Ultimately, Godzilla ended up with three rows of fins and four digits on each paw, just like the original, and Toho finally gave its blessing to Emmerich and Devlin's project. "They said, 'Yes, the character looks different, but we can sense Godzilla within,'" Tatopoulous beams. "Having the chance to rework this character that I saw when I was ten years old for the people who created it was really the most rewarding part of the show."
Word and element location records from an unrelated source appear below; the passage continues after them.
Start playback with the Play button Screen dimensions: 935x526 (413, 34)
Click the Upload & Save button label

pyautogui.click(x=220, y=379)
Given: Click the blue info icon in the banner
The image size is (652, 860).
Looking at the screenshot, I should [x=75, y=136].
Soon a talented team of sculptors, fabricators and mechanical wizards were feverishly translating Tatopoulous' original design into flesh, or rather, latex rubber, at the creature creator's shop, Tatopoulous Designs Inc. "At that point, the next step was to get something bigger toward creating the real scale," Tatopoulous explains. "We made a body cast of the actor we planned to have inside the suit, then started to layout the armature and to sculpt our 1/24 scale creature over that, which was a pretty good scale to start seeing everything. In fact, the 1/24 scale had enough detail that I believe we could almost have been able to shoot just that in pieces for the whole movie."
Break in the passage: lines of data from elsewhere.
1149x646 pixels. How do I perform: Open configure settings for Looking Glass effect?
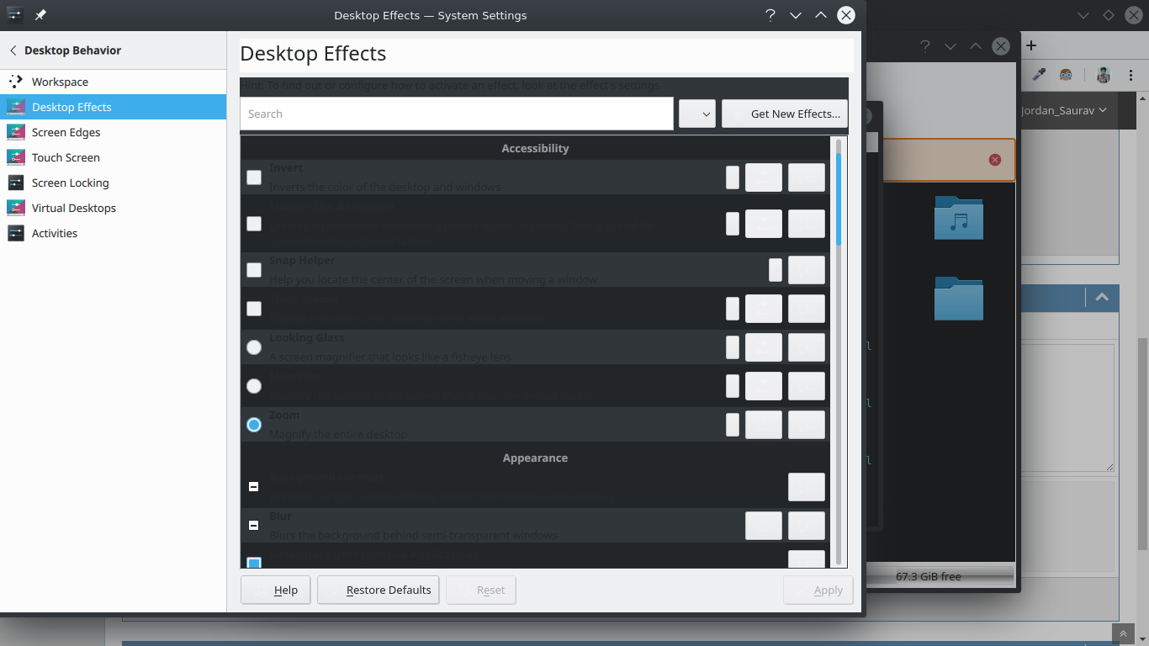click(x=764, y=347)
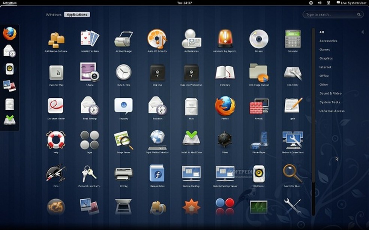Open Audio CD Extractor

click(x=157, y=39)
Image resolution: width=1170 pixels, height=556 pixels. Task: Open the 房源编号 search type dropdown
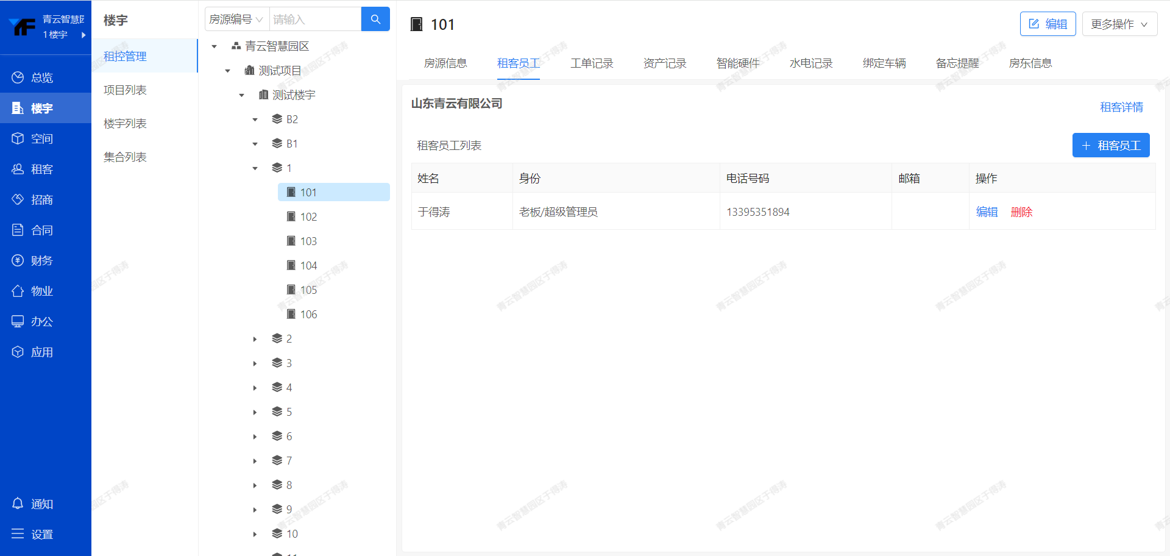pyautogui.click(x=236, y=20)
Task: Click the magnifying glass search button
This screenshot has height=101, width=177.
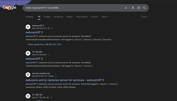Action: pyautogui.click(x=145, y=8)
Once the sculpture was completed and molded, Tatopoulous crew cast the three 1/24 scale Godzilla suits out of relatively thin foam latex. The foam latex skins were then laid over an understructure constructed of dense foam rubber and bungee-cords by the film's costume supervisor, Marini Canaga, which created a believable sense of muscles sliding under skin. "That was definitely Marini's concept, and she did an amazing job of foam construction," Tatopoulous says admiringly. "I didn't want to go too thick with the foam latex skin because the thicker it is, the more it shrinks, plus some of my guys had worked with Stan Winston on Jurassic Park and they told me there were some issues with the foam when they cast it thick. So our foam latex skins ranged from 1" to 2" thick, and they slid on top of the foam and bungee-cord understructure so the distortion of the foam underneath translated to the skin outside, which gave us great deformation of the skin."
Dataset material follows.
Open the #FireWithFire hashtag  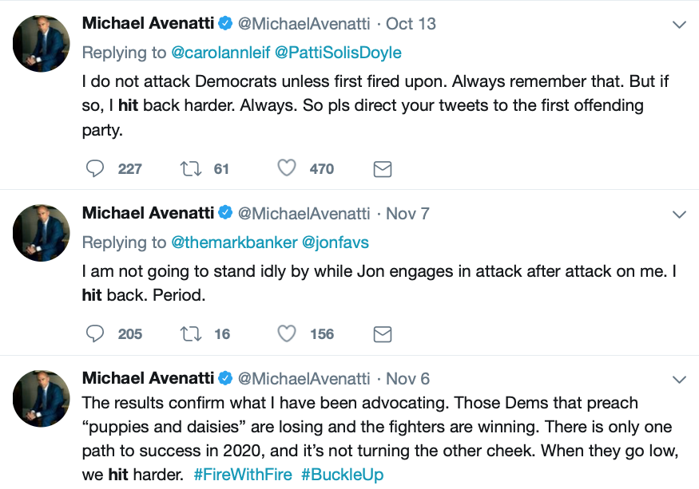pyautogui.click(x=243, y=475)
Because Godzilla's legs have a decidedly non-human shape with three joints instead of two, the creature crew devised leg extensions that enabled the actor to actually walk in the suit while carrying its full weight, including the fully mechanized head, which was mounted on an extension of its own. "The bulk of Godzilla's head was actually sitting on a helmet worn on the actor's head," Tatopoulous reveals. "The actor's head was actually inside the neck of the creature, which meant he didn't have such great vision; we had to make very small eye slits in-between the scales because anything we did would read on film. He also had a monitor inside the suit to help locate himself within the set. But having Godzilla's head perched on top of the actor's skull enabled us to fully articulate the creature's head. It had a very large range of movement - full rotation, up-down, right-left plus tilt - because there was nothing to interfere with it. The only limitations occurred when Godzilla looked down with its mouth open wide, then its lower jaw would hit the helmet inside the neck."
Eight servo motors housed within Godzilla's fiberglass skull controlled the nostrils, the eye, eyelid and translucent membrane movements, plus the articulation of the tongue. "Because it's a lizard, it didn't have lip and eyebrow movement," Tatopoulous explains, "so all of the creature's expressions and character were actually translated by the head movement and the shoulders and the body. Because we didn't have those big usual expressions, we could concentrate on putting much more detail and much more movement into the rest."
Paranoia does not begin to describe Emmerich and Devlin's attitude towards their re-styled star: the big lizard was Top Secret.
Reluctantly, Tatopoulous flew a disassembled casting of the 1/24 scale man-in-suit creature to Utah where it was cyberscanned by Viewpoint Data Labs for use in the digital realm. Rumors spread that the production was so nervous about Godzilla getting out that bits and pieces were scanned by various companies, so no one but the filmmakers would know exactly what it looked like. Not true. "That would have been nice," Tatopoulous admits. But impractical. "Since we scanned the 1/24th scale suit into the computer, we were completely in sync with the CG, there was no difference at all. We knew whatever we showed up with on set would exactly match the CG creature."